*TEKS HALAMAN:*

SuaraKaltim.id - Koalisi Publish What You Pay (PWYP) Indonesia merilis catatan Omnibus Law, Cacat Prosedur dan Berimplikasi Buruk Terhadap Tata Kelola Sumber Daya Alam (SDA).
Koalisi PWYP Indonesia menilai, tata kelola SDA di Indonesia akan bernasib buruk dengan hadirnya sejumlah pasal dalam UU Cipta Kerja.
Terutama ketentuan yang mereduksi kewenangan pemerintah daerah, serta menghilangkan tanggungjawabnya dalam hal pembinaan dan pengawasan aktivitas pertambangan di masing-masing wilayahnya.
Dimana, penarikan kewenangan perizinan dari daerah ke pusat ini bertentangan dengan semangat otonomi daerah yang selama ini dikembangkan, dan berpotensi menggiring Indonesia menuju negara yang sentralistik.

*BLOK DATA:*
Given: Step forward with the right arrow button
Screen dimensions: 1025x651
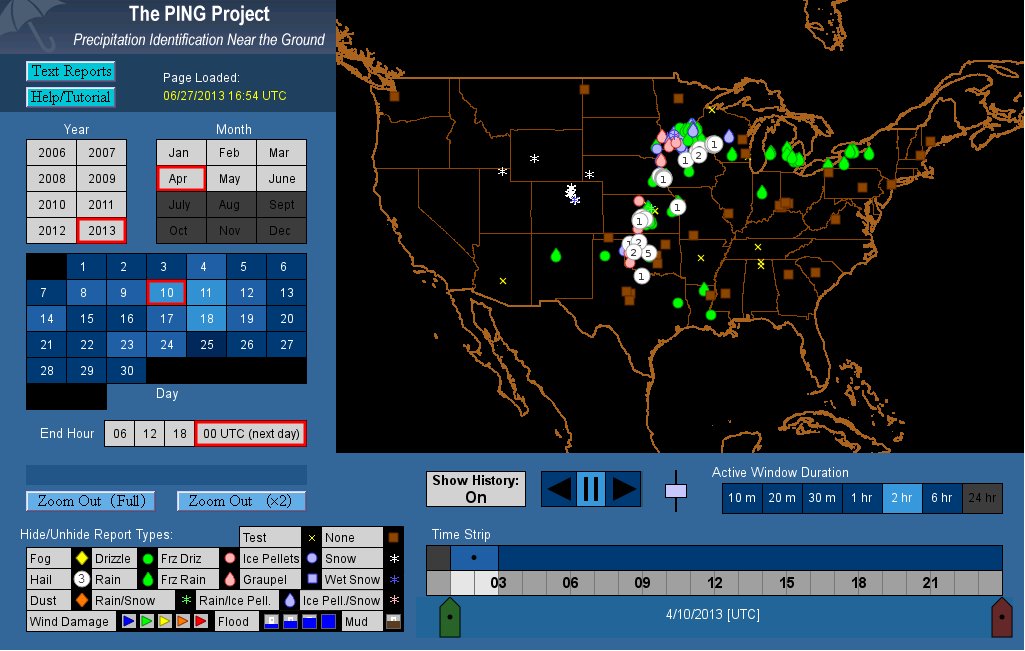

*PERINTAH KERJA 1:*
Tentukan apakah tiga pernyataan berikut sesuai dengan teks tentang UU Cipta Kerja: (a) Koalisi PWYP Indonesia menilai tata kelola SDA akan membaik berkat UU Cipta Kerja; (b) penarikan kewenangan perizinan dari daerah ke pusat dinilai bertentangan dengan semangat otonomi daerah; (c) ketentuan yang disorot menghilangkan tanggung jawab pemerintah daerah dalam pembinaan dan pengawasan aktivitas pertambangan. Jawab ya atau tidak untuk masing-masing, disertai kutipan persis kata-kata penentunya dari teks.
*PERINTAH KERJA 2:*
Lanjutkan teks tentang UU Cipta Kerja mulai setelah kalimat terakhirnya.

*JAWABAN TUGAS 1:*
(a) Tidak: "tata kelola SDA di Indonesia akan bernasib buruk dengan hadirnya sejumlah pasal dalam UU Cipta Kerja"
(b) Ya: "penarikan kewenangan perizinan dari daerah ke pusat ini bertentangan dengan semangat otonomi daerah"
(c) Ya: "menghilangkan tanggungjawabnya dalam hal pembinaan dan pengawasan aktivitas pertambangan di masing-masing wilayahnya"

*JAWABAN TUGAS 2:*
Baca Juga:UPDATE 13/10/2020 ; Pasien Covid-19 di Kaltim Bertambah 108 Kasus
Koordinator Nasional PWYP Indonesia, Aryanto Nugroho menyebut, salah satu sektor yang berimplikasi buruk adalah pertambangan minerba.
Pasalnya, UU Omnibus Law hanya memberikan stempel terhadap pengesahaan UU No.3 Tahun 2020 (UU Minerba) yang secara prosedur dan substansinya tidak kalah bermasalah dan juga mengundang kritikan dan penolakan dari publik.
“Otomatis UU Omnibus Law mengamini seluruh perubahan yang terdapat dalam UU Minerba saat ini dan hanya menyisipkan 1 (satu) pasal yaitu pasal 128 A tentang pemberian intensif kepada pengusaha tambang dan mengubah 1 (satu) pasal lainnya, yaitu pasal 162 tentang pengaturan pidana terhadap pihak yang mengganggu kegiatan usaha pertambangan,” jelasnya.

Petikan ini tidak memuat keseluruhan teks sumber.